The secret to a perfect grilled cheese sandwich (632)

From the people who brought you the recent funny Kijiji ad for an old garage fridge comes this treatise on ovenry.

Make casseroles, non-soft pizza pops, bake cookies, hide stuff, whatever you want
Price $15.00
Address Winnipeg, MB, Canada

Do you like food? Do you like eating food? Do you like making food?

If you answered "yes" to any of the above questions, then you've stumbled upon THE goldmine ad of your dreams.

If you have ever wanted to make, and then eat your own food, in the comfort of your own home, then you will need this piece of 20th century innovation. Featuring 5 temperature controlling dials, and four coiled heating elements, all in one space-saving box-shaped design, you'll be entertaining your guests in no time.

Trust me, I have one of these, and my family and friends have been raving about it, and my food, for years! Check it out:

Amber: "He makes a mean grilled cheese sandwich, AND, he does it without a microwave! It must be magic!"

Steve: "I like the door in the front where crispy food comes out of. Like pizza pops. No more soft pizza pops!"

Jason: "Have you seen the temperature controlling dials?! I mean, come's the future, but now!"

Little Timmy: "I like that the circle things turn orange, but I don't like how they hurt when I touch them."

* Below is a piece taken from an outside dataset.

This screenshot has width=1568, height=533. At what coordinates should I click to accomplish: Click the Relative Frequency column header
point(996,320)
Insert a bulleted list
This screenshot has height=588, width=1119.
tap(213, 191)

Well, there you have it folks. And yes, just like Steve said, it does have a door in the front, which opens up to what I would say is the absolute best selling feature of this stove: the OVEN! Make casseroles, non-soft pizza pops, bake cookies, hide stuff, whatever you want!

Be the envy of everyone you know!

Now, you're probably thinking "But, Mark, how much do you want for something so grand in design?"

Well, first, my name isn't Mark, it's Randy Butternubs, but, that's okay, that's not the point...the point is, you can have this ENTIRE MACHINE, complete with the five temperature controlling dials, the four coiled heating elements, AND, the coveted oven, for only......

$15!!!! So go ahead, pick your jaws up off the floor and email me right away, because this won't last!

As a special offer, if you bring me an unwanted, unopened bottle of alcohol, I will let this go for an UNBELIEVABLY MIND-BLASTING HEART-ATTACK INDUCING PRICE OF $0.00!!!!!!!!!!